30.11.1998  00:00 Uhr

-Pharmazie

Govi-Verlag

Ehrengabe und diaboloisches Quartett

"Erst die Arbeit, dann das Vergnügen", betonte Professor Dr. Dr. Ernst Mutschler auf einer Fortbildungsveranstaltung der Landesapothekerkammer Rheinland-Pfalz Anfang November in Mainz. Gemeint war damit die Ehrengabe der Landesapothekerkammer, mit der Mutschler selbst nach der Begrüßung ausgezeichnet werden sollte.

Die 300 Teilnehmer der Veranstaltung hörten zunächst einen Vortrag von Dr. Winfried März aus der Medizinischen Klinik/Zentrallabor und Lipidambulanz in Freiburg zum Lipidstoffwechsel beim metabolischen Syndrom. Das metabolische Syndrom ist das Zusammentreffen mehrerer Stoffwechselkrankheiten wie Adipositas, Typ-II-Diabetes, Hypertonie und Dyslipoproteinämie. Hohe Cholesterolwerte seien nicht das eigentliche Problem; erst wenn weitere Faktoren des metabolischen Syndroms hinzukämen, werde die Situation kritisch, so März.

Wichtig sei es, sich zunächst über die Risikofaktoren eines Patienten Klarheit zu verschaffen. Dazu gehören Bluthochdruck, Rauchen, ein HDL-Wert von weniger als 40 mg/dl, Übergewicht, eine positive Familienanamnese für koronare Herzkrankheiten sowie ein Lipoprotein-a-Wert von mehr als 30 mg/dl. Erst danach müsse entschieden werden, welcher LDL-Cholesterolwert noch akzeptabel sei. Der LDL-Cholesterol-Wert von Patienten mit null bis einem Risikofaktor sollte 160 mg/dl nicht überschreiten. Wer zwei oder mehr Risikofaktoren ausgesetzt sei, für den gelten 130 mg/dl als Grenzwert. Patienten mit koronaren Herzkrankheiten sollten auf einen LDL-Wert von 100 mg/dl eingestellt werden. Bei allen drei Gruppen dürfe ein Triglycerid-Wert von 200 mg/dl nicht überschritten werden.

Diabetiker stufte März in die gleiche Risikogruppe ein wie Patienten mit koronaren Herzkrankheiten, da sie bei gleichem Cholesterolwert ein zwei- bis dreimal höheres Gesamtrisiko haben, an einem Herzinfarkt zu sterben.
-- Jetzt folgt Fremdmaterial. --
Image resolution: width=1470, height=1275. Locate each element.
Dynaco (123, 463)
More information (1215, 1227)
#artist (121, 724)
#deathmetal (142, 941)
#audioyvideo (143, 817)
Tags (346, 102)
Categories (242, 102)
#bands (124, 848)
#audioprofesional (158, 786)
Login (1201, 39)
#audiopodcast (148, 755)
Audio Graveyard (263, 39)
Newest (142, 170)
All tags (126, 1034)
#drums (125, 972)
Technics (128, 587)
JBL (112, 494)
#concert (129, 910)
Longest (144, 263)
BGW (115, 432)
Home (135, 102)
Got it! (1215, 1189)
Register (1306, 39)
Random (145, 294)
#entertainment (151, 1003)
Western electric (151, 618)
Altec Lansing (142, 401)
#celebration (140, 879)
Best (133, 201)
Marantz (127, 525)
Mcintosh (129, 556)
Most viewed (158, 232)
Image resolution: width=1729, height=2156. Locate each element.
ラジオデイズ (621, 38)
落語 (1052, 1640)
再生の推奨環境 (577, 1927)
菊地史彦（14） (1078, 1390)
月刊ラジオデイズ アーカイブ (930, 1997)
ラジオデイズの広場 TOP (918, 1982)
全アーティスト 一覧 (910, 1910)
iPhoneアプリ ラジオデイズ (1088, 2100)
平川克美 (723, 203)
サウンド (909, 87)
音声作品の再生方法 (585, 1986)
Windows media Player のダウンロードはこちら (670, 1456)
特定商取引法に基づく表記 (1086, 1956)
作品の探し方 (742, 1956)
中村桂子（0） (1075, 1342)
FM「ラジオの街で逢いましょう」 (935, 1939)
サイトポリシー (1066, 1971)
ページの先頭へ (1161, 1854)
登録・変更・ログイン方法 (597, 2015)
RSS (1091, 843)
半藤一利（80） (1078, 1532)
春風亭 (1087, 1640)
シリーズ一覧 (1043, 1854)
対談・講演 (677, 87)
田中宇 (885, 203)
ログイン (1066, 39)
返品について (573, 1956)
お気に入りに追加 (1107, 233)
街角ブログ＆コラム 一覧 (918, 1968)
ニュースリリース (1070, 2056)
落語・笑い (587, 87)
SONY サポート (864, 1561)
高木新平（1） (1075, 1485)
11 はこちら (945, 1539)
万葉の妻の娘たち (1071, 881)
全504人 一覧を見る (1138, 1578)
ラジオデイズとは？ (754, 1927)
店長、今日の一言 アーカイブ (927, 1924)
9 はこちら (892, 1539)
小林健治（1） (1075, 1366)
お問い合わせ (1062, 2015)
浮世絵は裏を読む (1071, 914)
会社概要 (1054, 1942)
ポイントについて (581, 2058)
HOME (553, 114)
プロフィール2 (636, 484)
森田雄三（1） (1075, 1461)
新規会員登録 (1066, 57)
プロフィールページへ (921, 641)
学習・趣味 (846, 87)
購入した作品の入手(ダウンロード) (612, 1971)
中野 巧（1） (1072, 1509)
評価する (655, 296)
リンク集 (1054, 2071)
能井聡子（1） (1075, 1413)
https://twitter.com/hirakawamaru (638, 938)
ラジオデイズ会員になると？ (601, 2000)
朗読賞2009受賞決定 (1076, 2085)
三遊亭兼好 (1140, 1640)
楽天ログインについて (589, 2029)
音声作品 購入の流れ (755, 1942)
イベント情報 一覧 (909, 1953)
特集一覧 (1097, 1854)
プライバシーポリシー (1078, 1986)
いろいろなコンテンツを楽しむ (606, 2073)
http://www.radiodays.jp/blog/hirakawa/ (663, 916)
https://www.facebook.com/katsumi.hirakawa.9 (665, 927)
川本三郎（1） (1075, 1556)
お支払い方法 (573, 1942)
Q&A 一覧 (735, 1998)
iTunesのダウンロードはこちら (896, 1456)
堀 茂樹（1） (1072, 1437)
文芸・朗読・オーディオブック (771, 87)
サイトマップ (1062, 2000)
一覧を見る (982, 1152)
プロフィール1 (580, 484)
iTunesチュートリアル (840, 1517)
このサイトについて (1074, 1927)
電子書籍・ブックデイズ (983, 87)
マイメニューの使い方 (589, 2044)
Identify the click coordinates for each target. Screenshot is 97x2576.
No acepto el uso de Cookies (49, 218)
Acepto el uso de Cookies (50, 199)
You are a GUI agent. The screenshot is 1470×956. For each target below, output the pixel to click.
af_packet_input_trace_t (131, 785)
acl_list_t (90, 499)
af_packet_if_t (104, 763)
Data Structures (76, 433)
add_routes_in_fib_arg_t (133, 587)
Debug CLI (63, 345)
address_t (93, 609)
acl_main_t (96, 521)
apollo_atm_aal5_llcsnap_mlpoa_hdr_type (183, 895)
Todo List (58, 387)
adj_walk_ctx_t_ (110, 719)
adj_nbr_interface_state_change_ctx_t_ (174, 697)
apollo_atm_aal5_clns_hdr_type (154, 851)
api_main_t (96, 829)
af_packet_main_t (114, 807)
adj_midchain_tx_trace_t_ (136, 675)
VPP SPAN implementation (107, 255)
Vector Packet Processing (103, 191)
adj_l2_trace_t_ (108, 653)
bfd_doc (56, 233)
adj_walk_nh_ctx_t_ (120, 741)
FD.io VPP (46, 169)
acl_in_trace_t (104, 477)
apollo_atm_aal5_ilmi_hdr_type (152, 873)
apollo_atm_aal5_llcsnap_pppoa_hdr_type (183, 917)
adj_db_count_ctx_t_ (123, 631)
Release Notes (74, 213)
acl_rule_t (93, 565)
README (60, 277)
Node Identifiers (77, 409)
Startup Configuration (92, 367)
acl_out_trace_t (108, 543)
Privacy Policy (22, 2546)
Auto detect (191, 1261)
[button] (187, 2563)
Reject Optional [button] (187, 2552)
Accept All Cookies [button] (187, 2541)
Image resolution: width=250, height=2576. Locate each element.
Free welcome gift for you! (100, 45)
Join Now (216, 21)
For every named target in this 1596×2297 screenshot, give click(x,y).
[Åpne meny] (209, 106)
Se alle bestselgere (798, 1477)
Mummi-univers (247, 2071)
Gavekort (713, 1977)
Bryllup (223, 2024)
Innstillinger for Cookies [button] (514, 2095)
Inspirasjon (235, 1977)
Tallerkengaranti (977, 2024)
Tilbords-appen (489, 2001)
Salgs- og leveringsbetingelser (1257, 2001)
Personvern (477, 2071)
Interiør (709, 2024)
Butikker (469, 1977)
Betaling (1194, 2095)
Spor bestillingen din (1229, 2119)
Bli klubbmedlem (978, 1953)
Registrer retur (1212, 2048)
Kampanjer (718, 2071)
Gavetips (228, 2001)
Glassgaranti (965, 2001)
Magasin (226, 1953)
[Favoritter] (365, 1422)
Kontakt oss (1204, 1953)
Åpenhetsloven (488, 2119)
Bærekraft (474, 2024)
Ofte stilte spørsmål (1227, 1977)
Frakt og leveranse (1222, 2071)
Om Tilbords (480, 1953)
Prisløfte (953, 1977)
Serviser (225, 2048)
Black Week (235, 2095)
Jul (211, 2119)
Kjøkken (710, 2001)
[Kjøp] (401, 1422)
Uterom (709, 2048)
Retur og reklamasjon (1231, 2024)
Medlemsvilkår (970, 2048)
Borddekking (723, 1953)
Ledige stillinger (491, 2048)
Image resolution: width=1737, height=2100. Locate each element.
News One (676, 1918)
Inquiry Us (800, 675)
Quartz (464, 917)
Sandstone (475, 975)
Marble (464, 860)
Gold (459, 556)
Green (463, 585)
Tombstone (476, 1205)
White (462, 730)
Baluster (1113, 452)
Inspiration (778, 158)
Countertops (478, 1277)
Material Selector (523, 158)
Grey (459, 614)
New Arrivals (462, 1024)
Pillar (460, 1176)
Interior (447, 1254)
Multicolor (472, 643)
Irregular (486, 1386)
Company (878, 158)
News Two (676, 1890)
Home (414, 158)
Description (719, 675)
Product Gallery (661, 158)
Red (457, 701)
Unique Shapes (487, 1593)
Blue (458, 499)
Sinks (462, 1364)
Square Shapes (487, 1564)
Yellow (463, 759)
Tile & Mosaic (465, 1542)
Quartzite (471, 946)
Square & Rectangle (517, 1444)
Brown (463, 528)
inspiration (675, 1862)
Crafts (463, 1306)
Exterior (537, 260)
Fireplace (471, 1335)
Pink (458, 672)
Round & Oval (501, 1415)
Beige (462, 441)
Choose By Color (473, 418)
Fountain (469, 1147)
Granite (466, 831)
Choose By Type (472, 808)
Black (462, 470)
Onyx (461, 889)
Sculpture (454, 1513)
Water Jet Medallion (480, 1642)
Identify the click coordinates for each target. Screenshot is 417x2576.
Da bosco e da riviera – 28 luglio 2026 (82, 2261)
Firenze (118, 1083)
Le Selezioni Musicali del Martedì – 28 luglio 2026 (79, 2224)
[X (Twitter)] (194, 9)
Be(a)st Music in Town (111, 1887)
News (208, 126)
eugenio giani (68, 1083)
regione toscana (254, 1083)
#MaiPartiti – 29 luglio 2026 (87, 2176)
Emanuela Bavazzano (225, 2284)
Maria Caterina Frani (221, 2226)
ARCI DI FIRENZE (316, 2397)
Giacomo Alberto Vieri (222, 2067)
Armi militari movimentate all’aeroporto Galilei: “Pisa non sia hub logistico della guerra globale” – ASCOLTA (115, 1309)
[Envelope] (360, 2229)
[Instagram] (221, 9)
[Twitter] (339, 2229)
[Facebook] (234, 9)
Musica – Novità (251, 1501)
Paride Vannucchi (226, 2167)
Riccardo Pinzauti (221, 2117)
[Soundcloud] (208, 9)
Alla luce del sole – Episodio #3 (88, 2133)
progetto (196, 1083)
Bei ihnen komme es zu einer Fehlverteilung der LDL im Plasma; sie hätten vor allem kleine dichte LDL, die sich besonders gut an die Arterien anlagern. Die Korrelation zwischen Diabetes und der Bildung kleiner dichter LDL sei besonders auffällig und trete früh auf. Eventuell weise die Fehlverteilung der Lipoproteine besser auf einen beginnenden Diabetes hin, als der Blutzuckerwert. Eine medikamentöse Behandlung sei immer dann indiziert, wenn die Therapieziele trotz Diät und der Umstellung der Lebensgewohnheiten nicht erreicht werden. März empfahl zur Behandlung der Dyslipoproteinämie beim Diabetiker vor allem CSE-Hemmer.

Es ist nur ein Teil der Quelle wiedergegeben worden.